══ DATA FOR PROCESSING ══
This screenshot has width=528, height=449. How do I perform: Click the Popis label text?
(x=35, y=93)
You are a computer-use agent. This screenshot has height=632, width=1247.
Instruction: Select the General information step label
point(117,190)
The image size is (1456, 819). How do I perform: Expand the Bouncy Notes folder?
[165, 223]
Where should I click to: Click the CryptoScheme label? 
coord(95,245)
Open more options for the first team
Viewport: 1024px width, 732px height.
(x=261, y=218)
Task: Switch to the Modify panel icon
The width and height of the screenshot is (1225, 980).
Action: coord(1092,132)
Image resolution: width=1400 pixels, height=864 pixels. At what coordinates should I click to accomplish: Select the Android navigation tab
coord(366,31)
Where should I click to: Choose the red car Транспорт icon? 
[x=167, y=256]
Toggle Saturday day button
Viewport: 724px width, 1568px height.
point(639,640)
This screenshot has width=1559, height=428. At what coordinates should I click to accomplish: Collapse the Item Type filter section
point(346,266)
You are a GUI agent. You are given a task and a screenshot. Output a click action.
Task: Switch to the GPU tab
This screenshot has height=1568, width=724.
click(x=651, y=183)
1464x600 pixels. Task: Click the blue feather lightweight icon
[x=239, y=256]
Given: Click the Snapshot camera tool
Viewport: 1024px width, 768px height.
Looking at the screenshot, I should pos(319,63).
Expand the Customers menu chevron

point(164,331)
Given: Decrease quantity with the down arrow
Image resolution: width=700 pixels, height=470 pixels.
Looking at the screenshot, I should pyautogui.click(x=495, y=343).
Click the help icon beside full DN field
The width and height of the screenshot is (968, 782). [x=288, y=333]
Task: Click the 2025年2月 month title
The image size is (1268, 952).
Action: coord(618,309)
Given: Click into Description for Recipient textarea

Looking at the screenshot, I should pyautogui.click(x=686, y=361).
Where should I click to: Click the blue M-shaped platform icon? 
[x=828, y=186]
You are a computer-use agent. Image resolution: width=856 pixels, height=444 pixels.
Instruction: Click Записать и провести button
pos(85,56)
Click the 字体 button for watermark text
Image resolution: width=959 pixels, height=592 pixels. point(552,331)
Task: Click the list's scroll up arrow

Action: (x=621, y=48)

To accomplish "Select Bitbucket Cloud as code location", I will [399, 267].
═══
In the entries above, find the line holding "This screenshot has width=1559, height=428." and the line holding "Given: Decrease quantity with the down arrow", then retype exactly those two lines and every line between them, and nothing else.

This screenshot has width=1559, height=428. At what coordinates should I click to accomplish: Collapse the Item Type filter section
point(346,266)
You are a GUI agent. You are given a task and a screenshot. Output a click action.
Task: Switch to the GPU tab
This screenshot has height=1568, width=724.
click(x=651, y=183)
1464x600 pixels. Task: Click the blue feather lightweight icon
[x=239, y=256]
Given: Click the Snapshot camera tool
Viewport: 1024px width, 768px height.
Looking at the screenshot, I should pos(319,63).
Expand the Customers menu chevron

point(164,331)
Given: Decrease quantity with the down arrow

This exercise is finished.